Seismic structure of the Earth’s inner core using free oscillations
|Category||Tectonic & Seismotectonic|
|Location||International Geological Congress,oslo 2008|
|Author||Deuss, Arwen; Irving, Jessica|
|Holding Date||03 September 2008|
The solidity of the Earth’s inner core was inferred in 1971 from normal mode observations. However, since then there has been little further proof that the inner core is solid and observations of PKJKP body wave arrivals are strongly dependend on the assumed inner core shear wave velocity. At the same time, many fundamental questions about the Earth’s inner core remain unanswered. For example, it is unclear which high pressure and high temperature phases of iron, and its alloys, are stable in the inner core, and which light elements are present to explain the core’s density. A key parameter required to answer these questions is the seismic inner core shear wave velocity. Free oscillation data are the most reliable source of seismic inner core shear wave velocity estimates; these data have been used here to determine the average compressional and shear wave velocity structure and density of the Earth’s inner core and place tight constraints on their values. The new data reinforce the argument for a solid inner core, and the best data fit is obtained for average inner core velocities close to the PREM reference model: v s = 3.55 +/- 0.05 km/s, vp = 11.15 +/- 0.05 km/s.
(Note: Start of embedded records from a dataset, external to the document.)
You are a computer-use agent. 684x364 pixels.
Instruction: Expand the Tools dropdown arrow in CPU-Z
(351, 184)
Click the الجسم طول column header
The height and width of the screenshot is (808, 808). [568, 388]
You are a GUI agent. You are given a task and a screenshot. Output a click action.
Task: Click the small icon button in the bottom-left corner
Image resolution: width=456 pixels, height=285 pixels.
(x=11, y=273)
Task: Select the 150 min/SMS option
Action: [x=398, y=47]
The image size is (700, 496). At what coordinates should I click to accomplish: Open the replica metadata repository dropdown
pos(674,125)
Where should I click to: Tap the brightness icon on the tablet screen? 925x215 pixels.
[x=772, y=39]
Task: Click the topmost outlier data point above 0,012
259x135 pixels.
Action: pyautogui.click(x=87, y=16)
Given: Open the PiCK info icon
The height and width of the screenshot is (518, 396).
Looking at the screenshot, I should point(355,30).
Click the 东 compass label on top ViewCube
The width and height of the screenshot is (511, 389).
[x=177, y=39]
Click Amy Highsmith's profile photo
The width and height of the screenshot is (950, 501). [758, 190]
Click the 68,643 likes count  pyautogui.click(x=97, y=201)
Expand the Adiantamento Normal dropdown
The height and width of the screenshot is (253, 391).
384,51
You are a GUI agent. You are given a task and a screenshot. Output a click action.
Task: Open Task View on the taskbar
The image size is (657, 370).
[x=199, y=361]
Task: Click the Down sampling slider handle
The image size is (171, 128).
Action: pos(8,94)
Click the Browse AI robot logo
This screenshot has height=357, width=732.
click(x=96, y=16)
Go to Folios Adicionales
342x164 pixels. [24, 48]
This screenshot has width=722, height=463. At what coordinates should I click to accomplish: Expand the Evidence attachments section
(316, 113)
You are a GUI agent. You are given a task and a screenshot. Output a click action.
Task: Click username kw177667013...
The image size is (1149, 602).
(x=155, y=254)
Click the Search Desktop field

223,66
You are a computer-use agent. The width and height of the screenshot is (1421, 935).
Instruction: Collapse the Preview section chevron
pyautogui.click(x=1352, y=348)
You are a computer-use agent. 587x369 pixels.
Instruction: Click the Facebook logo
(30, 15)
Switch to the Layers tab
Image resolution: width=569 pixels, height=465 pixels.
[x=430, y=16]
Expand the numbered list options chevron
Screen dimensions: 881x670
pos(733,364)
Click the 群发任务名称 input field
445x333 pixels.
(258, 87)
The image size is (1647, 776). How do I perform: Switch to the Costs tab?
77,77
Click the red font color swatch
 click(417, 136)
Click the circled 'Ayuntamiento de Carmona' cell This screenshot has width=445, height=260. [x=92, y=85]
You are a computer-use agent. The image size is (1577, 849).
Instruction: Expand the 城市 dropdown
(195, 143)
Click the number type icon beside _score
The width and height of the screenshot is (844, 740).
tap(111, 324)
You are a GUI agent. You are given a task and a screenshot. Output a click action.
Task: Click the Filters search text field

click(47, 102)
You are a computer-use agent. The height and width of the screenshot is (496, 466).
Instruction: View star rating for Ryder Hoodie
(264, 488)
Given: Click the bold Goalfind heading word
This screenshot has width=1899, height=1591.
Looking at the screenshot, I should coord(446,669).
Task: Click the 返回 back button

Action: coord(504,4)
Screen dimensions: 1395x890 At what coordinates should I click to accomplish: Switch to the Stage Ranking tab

These values limit the time windows in which inner core shear waves, like PKJKP, may be observed. Inner core velocities for hcp and bcc iron at inner core conditions from ab initio molecular dynamics simulations and diamond anvil cell experiments are found to be incompatible with the seismological data, in particular for the shear wave velocity. When light elements are taken into account, the misfit is worse than for a fluid inner core model. The discrepancy between seismic and mineral physical values for the inner core shear wave velocity may be explained by an inner core temparature in excess of 6500K, the existence of fluid inclusions in the inner core, the effect of viscoelastic weakening or crystal defects.